▶ [Requirement]: Print every line of text in the records below word for word, and leave the pictures out of your answer.

▶ [Listed entries]:
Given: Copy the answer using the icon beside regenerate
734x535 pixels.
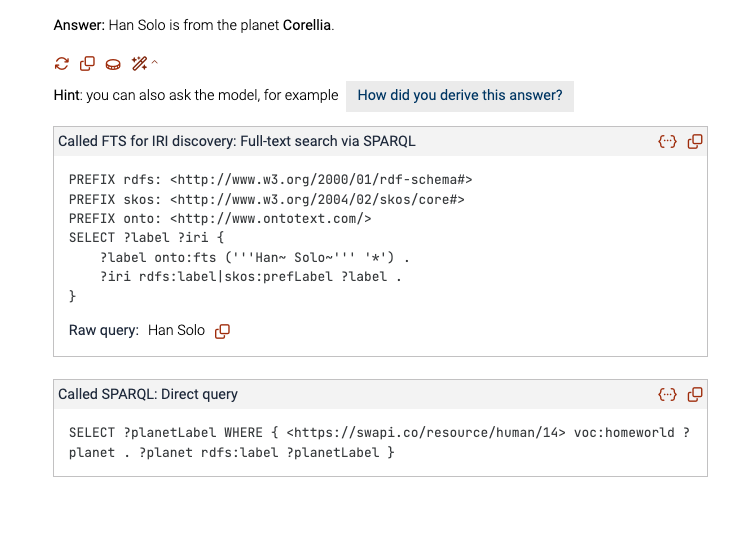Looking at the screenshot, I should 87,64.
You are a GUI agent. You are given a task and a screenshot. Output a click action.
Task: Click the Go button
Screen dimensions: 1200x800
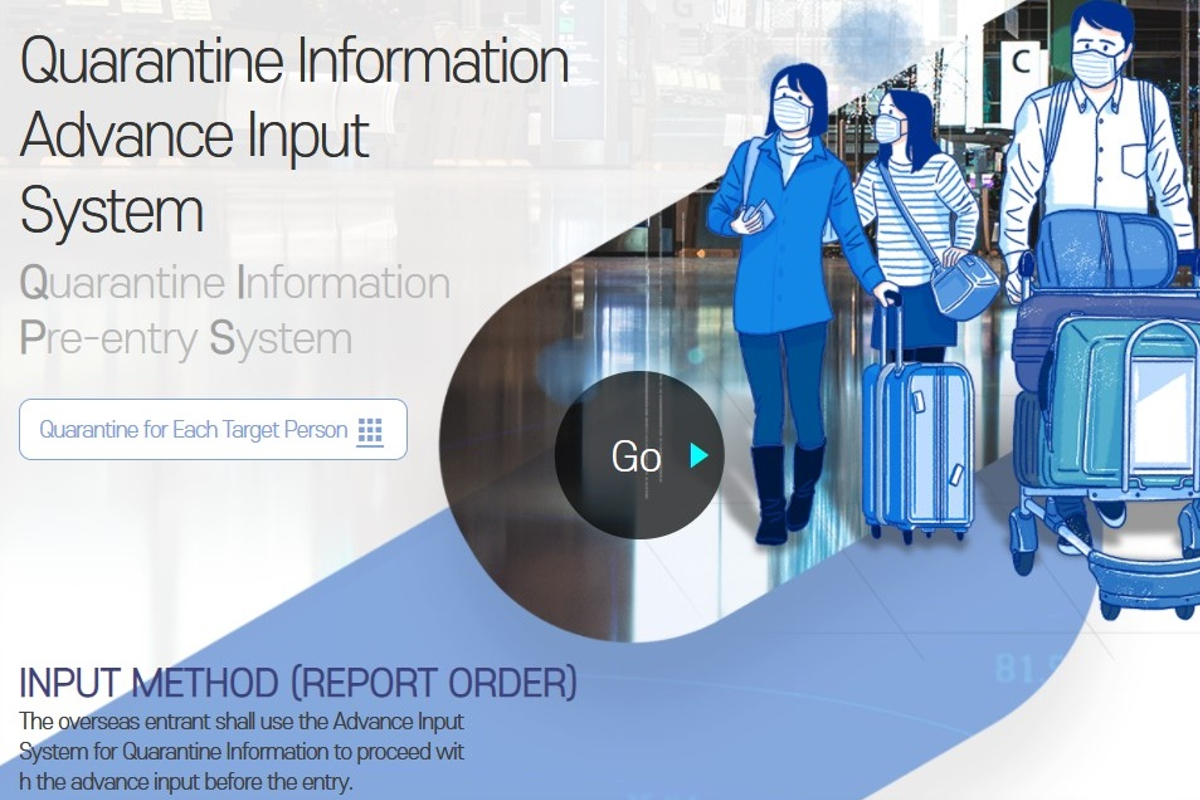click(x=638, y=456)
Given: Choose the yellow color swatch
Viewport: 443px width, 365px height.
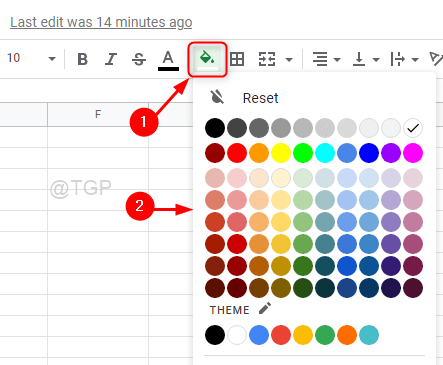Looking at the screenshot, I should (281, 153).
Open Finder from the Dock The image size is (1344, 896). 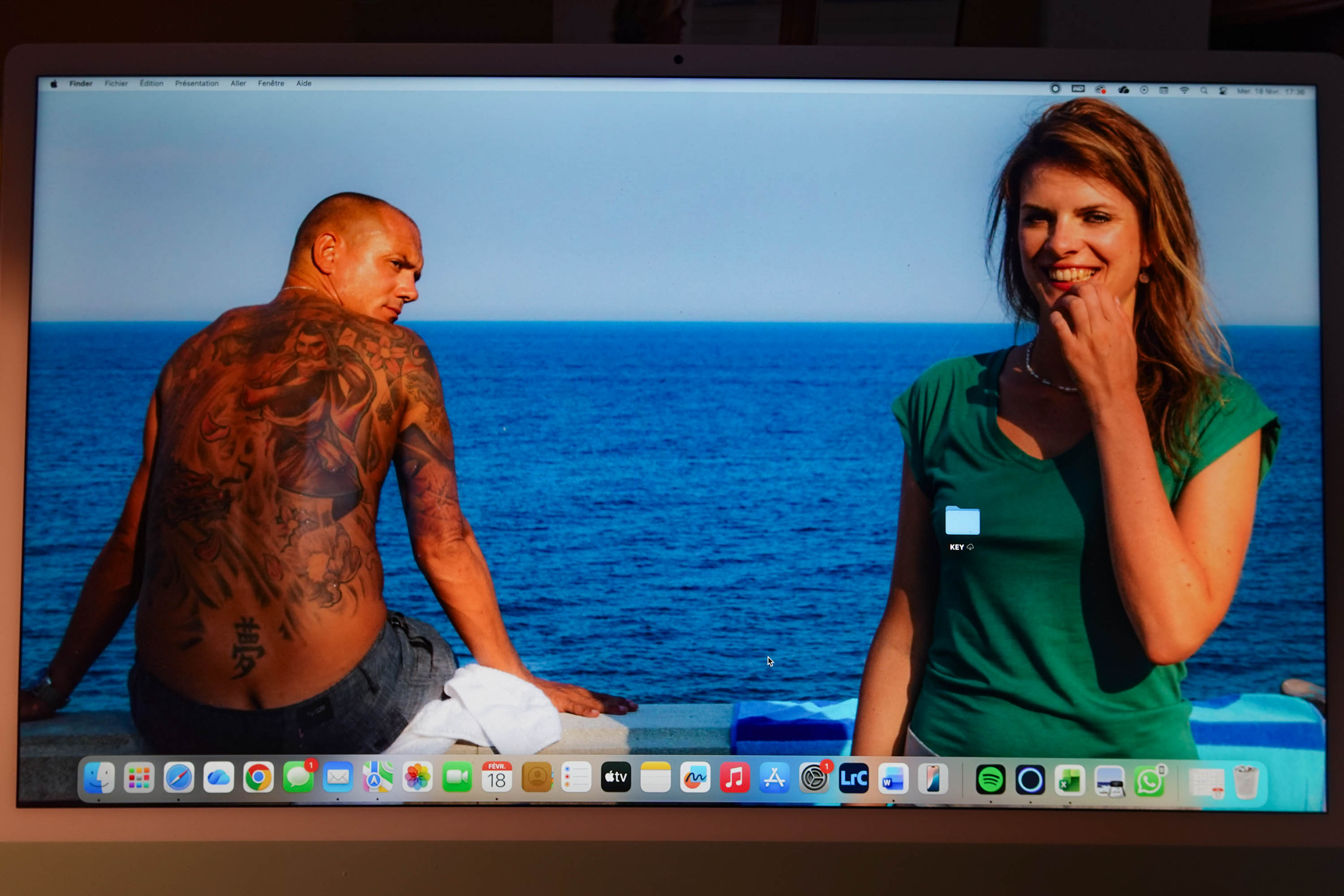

▶ [The reply]:
Given: Copy the answer using the icon beside regenerate
734x535 pixels.
Looking at the screenshot, I should 87,64.
You are a GUI agent. You are given a task and a screenshot. Output a click action.
Task: Click the Go button
Screen dimensions: 1200x800
click(x=638, y=456)
Given: Choose the yellow color swatch
Viewport: 443px width, 365px height.
Looking at the screenshot, I should (281, 153).
Open Finder from the Dock The image size is (1344, 896). 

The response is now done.